◆ WHAT THE TASK ASKS
Locate the line that contains "The width and". Retype it and every line after it to the end of the records, exactly, but not the pictures.

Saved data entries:
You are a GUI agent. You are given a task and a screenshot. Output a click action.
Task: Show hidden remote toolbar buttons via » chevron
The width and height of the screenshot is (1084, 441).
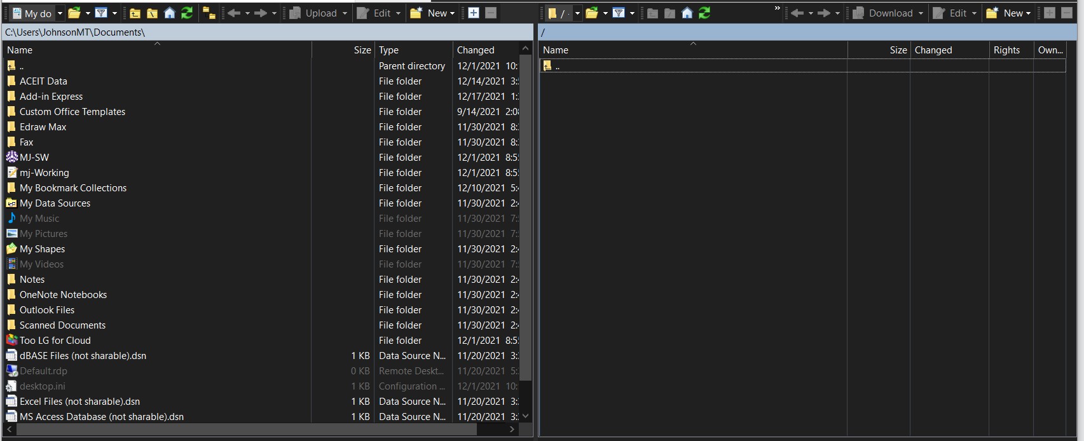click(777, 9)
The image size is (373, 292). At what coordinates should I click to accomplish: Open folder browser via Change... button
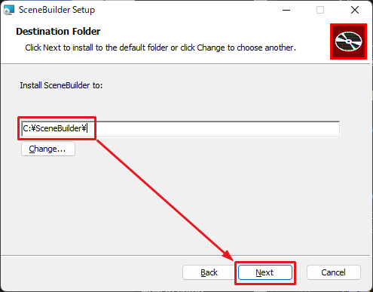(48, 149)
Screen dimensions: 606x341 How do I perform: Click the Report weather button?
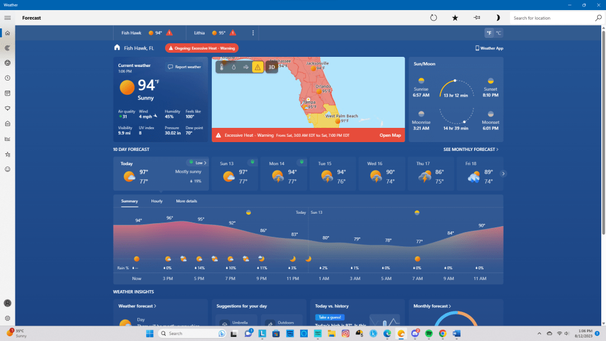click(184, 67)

◆ OUTPUT FOR THIS EXERCISE
The width and height of the screenshot is (1084, 441).
click(777, 9)
The image size is (373, 292). At what coordinates should I click to accomplish: Open folder browser via Change... button
(48, 149)
Screen dimensions: 606x341 How do I perform: Click the Report weather button?
click(184, 67)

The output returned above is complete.